February 11, 2008 at 8:52 am |
I think something important to note is also the fact that while the traditional gatekeeper journalist is becoming more and more extinct, the people who are reading the information, the internet users are becoming their own gatekeepers.
Bloggers are readers (consumers of other blogs, websites) just as often as they are providing information.
There is a race to get information out there, and while much of it is important to the continued growth of a democracy based on the free spread of information, sometimes it is difficult to discern where the valid information starts and stops.
Stephen makes a good point when he says democracy is at an all time high when everyone and anyone can write is allowed to write whatever they feel like.

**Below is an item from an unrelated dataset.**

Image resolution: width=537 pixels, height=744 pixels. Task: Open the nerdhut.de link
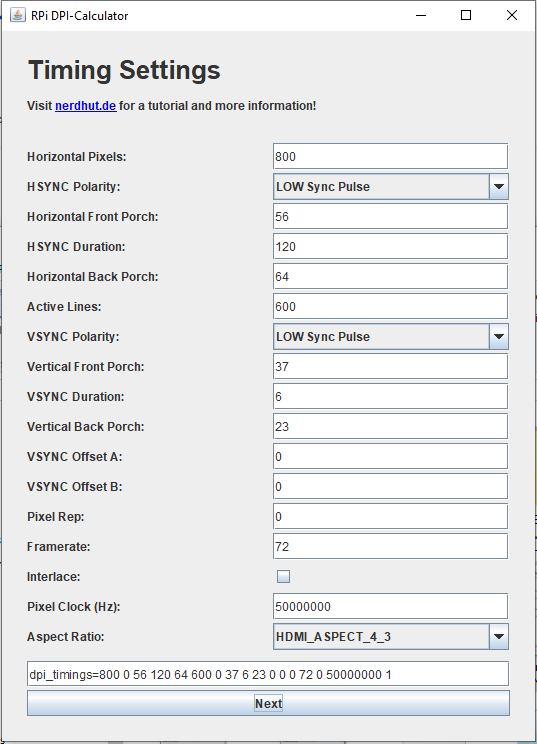pos(85,106)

February 11, 2008 at 4:04 pm |
Laura Price asked what good could possibly come out of showing or airing a beheading. A lot, actually. When we send our sons and brothers to war, we should know what we’re doing. The horrors of war, the nature of evil of the enemy, the extent of the hatred directed toward the United States, these are things we should know.
We can still fill up our SUVs with gas to use the drive-thru at Starbucks to get a double mocha frappucino, watch a few YouTubes and, generally, pretend there is no war. Amuse ourselves to death. But it is a journalistic imperative to maximize truth. Horrific beheadings are a part of that truth.
Minimizing harm does not mean candy coating the news so a naive, innocent public doesn’t have to read about or view the horrors of the many ways people hurt one another. Minimizing harm could be exactly that, filtering out difficult, horrific realities and, therefore, presenting a false representation of just what in heck is going on out there.
I am not saying the right thing to do in the hypothetical is to show the video; I am merely pointing out that it is not as easy a question as at first it may appear, and to educate on just what “minimizing harm” actually means and does not mean. (And I am talking to and about us all, not any one of us.)
To Amanda’s note, it’s important to note that Teresa Watson has not been accused of libel herself, but does find herself embroiled in a libel case in which the sheriff or mayor of a small town is accusing a couple posting to Watson’s site of libel.
I also appreciate the point someone (Ashton?) made to the effect that the terms “journalist” and “blogger” are not mutually exclusive. There are lots of journalists who blog, and plenty of bloggers who commit acts of journalism.
February 11, 2008 at 10:10 pm |
When I hear the word “gatekeeper,” I picture some cliché reporter in clothes from the 1930s with his back against the so-called “gate” as he jealously guards vital pieces of information from his readers. The information free-for-all, on the other hand, features a geeky guy in glasses in a darkened room typing about aliens and other various conspiracies. To be honest, “gatekeeper” is just a word that’s been tossed about in my communication classes but has no real meaning to me. I can neither commet nor expand upon it or its break up.
As for the Elements of Journalism quote, it makes sense to me. The part about manipulation is where I see that geeky blogger again.